Il avait réfléchi pendant son trajet à l’arrivée prochaine de Lisette. Il n’avait pas de descendant, tout au plus des neveux très distants et qu’il ne fréquentait pas depuis des années car il avait perdu de vue ses frères et ses soeurs à l’exception d’Edmée, restée célibataire, dont il avait toujours été le plus proche. Cela d’ailleurs ne l’avait jamais préoccupé mais l’entrée de Lisette dans sa vie et son intrépidité avaient été une bouffée de jeunesse, une fantaisie inespérée.

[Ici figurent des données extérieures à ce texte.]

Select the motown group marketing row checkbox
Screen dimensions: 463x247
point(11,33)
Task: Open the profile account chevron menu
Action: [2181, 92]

C’était une enfant ignorante, presque une enfant sauvage. Il aurait plaisir à organiser sa vie, à lui faire donner l’éducation qui permettrait à son goût et à ses dons artistiques de se développer. Il relirait Rousseau. L’art avait toujours été son refuge contre la solitude et la mélancolie, Lisette l’accompagnerait désormais dans ce refuge.

Il s’était demandé dans quel atelier d’artiste il la ferait entrer et avait passé en revue quelques noms. Il avait été connu et apprécié, cela lui serait enfin utile ! Tout le trajet s’était passé ainsi en projets joyeux et prometteurs. Sa maison serait réchauffée par l’animation et la gaieté qui entourent toujours la jeunesse. Il pourrait même entreprendre les travaux d’entretien et de rénovation qu’il avait toujours remis à plus tard ! Son hôtel était, après tout, la plus belle pièce de sa collection d’oeuvres d’art. Pourquoi par exemple ne pas faire un atelier en plein ciel dans les mansardes où Lisette et Gabriel s’étaient cachés ? Elle pourrait librement y travailler et se retirer ? S’emparant du carnet sur lequel il notait d’habitude toutes les idées qui lui venaient à l’improviste, il avait dessiné le croquis des aménagements qu’il imaginait à la lumière d’un quinquet et il n’avait pas vu le voyage passer.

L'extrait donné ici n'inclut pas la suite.